Our study has several limitations. First, the data were derived from retrospective caregiver self-reports and therefore are susceptible to recall bias. Recall of receipt of services does not equate to actual receipt of those services. Averaging more visits per year, caregivers of CSHCN may be more likely to report anticipatory guidance, even if they could not recall the event explicitly in relation to a particular health care encounter. Second, given that CSHCN are a very heterogeneous group, encompassing various disease processes, it is possible that for CSHCN with greater functional limitation or different disease states and severity, our findings may not persist. We did not perform additional analysis on the basis of disease-specific data, which may have illuminated interesting and relevant findings. In addition, our data do not allow us to evaluate explicitly the quality of services given or the appropriateness of care at each encounter. There may be appropriate reasons for deferring an AAP-recommended screening or anticipatory guidance at any particular visit. Last, our study did not evaluate all of the various types of health screening and anticipatory guidance that are recommended by the AAP; therefore, the generalizability of our results is diminished.

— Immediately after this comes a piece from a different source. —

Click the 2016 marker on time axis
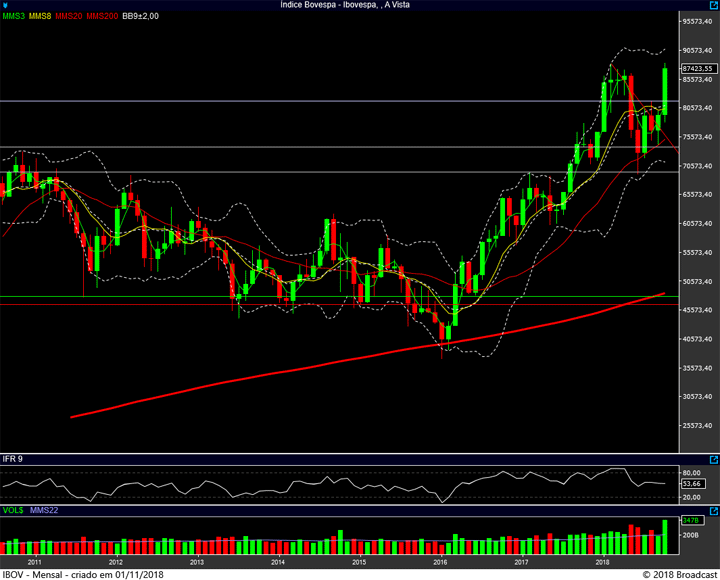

Although a majority of children with and without special health care needs receive some of the recommended health screening and anticipatory guidance on an annual basis, there are clear gaps in the delivery of preventive health services for both groups. All 6 of the anticipatory guidance items identified in this study are rarely provided to families. This study identifies areas for improvement in the delivery of preventive health services for CSHCN and children in general. Given the importance that health professionals and the public place on preventive health services, pediatricians and other health care professionals who provide care to children should strive to provide the recommended health screening and anticipatory guidance for all of their pediatric patients.27 Programs to improve the efficiency of the delivery of preventive health care should be sought. On the basis of our data, additional research is necessary to evaluate disparities in the receipt of preventive health services and determine the significance of these disparities. Lastly, research is necessary to evaluate how preventive health services can contribute to improvements in health and health care quality.
Dr Chen is supported by grant K23-HD047270 from the National Institutes of Health. Drs Newacheck and Kim are supported in part by the MCHB, Health Resources and Services Administration, US Department of Health and Human Services (R40 MC03619-02).